Know all by these presents, that the undersigned hereby
constitutes and appoints Michael Favet of NeuroPace, Inc.
and Mark Weeks, Seth Gottlieb, Ryan James,
Felipe Campos Lara Pereira, Kris Peardon,
Debbie Wilkins, and Emma Levine Sporer of Cooley LLP,
or any of them signing singly, with full power of substitution,
the undersigned true and lawful attorney in fact to:

(1)execute for and on behalf of the
undersigned, in the undersigned capacity as an
officer, director or beneficial owner of more than
10% of a registered class of securities of
NeuroPace, Inc. (the "Company"),
Forms 3, 4 and 5 (including any amendments thereto)
in accordance with Section 16(a) of the
Securities Exchange Act of 1934,
as amended (the "Exchange Act") and the rules
hereunder and a Form ID, Uniform Application for
Access Codes to File on EDGAR;

(2)do and perform any and all acts for
and on behalf of the undersigned that may be
necessary or desirable to execute such
Forms 3, 4 or 5 or Form ID (including any amendments thereto)
and timely file such forms with the
United States Securities and Exchange
Commission and any stock exchange or similar authority; and

(3)	take any other action of any nature
whatsoever in connection with the foregoing
which, in the opinion of such attorney-in-fact,
may be of benefit, in the best interest of, or
legally required by, the undersigned, it being
understood that the documents executed by such
attorney-in-fact on behalf of the undersigned pursuant
to this Power of Attorney shall be in such form
and shall contain such
terms and conditions as such attorney-in-fact
may approve in such attorney-in-facts discretion.

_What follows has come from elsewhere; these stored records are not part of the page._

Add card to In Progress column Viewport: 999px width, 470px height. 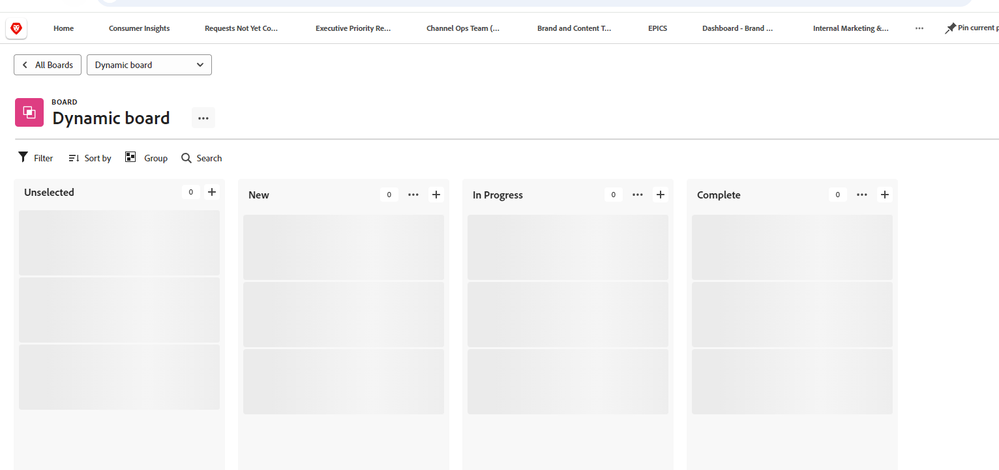click(x=660, y=195)
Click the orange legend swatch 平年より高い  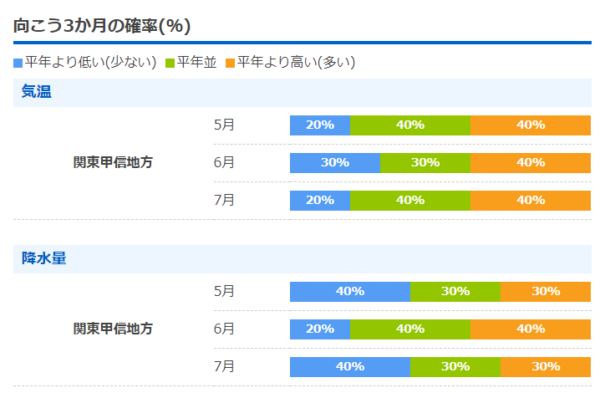(230, 63)
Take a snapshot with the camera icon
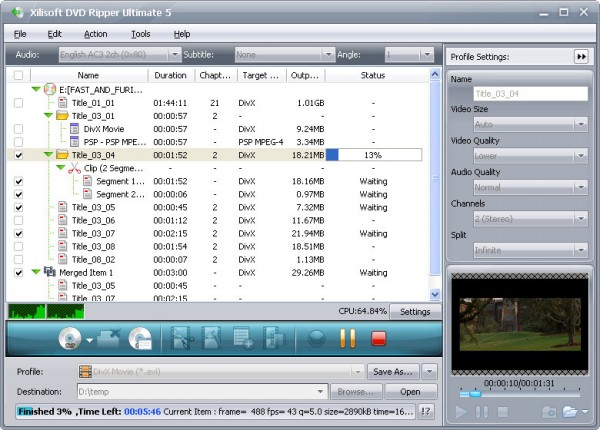 coord(548,411)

The undersigned hereby grants to each such
attorney-in-fact full power and authority to
do and perform any and every act and thing
whatsoever requisite, necessary or proper
to be done in the exercise of any of the
rights and powers herein granted, as fully
to all intents and purposes as the undersigned
might or could do if personally present, with
full power of substitution or revocation,
hereby ratifying and confirming all that such
attorney-in-fact, or such attorney-in-facts
substitute or substitutes, shall lawfully do or
cause to be done by virtue of this power of
attorney and the rights and powers herein granted.
The undersigned acknowledges that the
foregoing attorneys-in-fact, in serving in
such capacity at the request of the
undersigned, are not assuming, nor is the
Company assuming, any of the undersigneds
responsibilities to comply with Section 16
of the Exchange Act.

This Power of Attorney shall remain in full
force and effect until the earliest to
occur of (a) the undersigned is no longer
required to file Forms 3, 4 and 5 with respect
to the undersigneds holdings of and transactions
in securities issued by the Company, (b) revocation
by the undersigned in a signed writing delivered
to the foregoing attorneys-in-fact or (c) as to
any attorney-in-fact individually, until such
attorney-in-fact is no longer employed by the Company or Cooley LLP.

IN WITNESS WHEREOF, the undersigned has caused this
Power of Attorney to be executed as of this 15th day of April, 2021.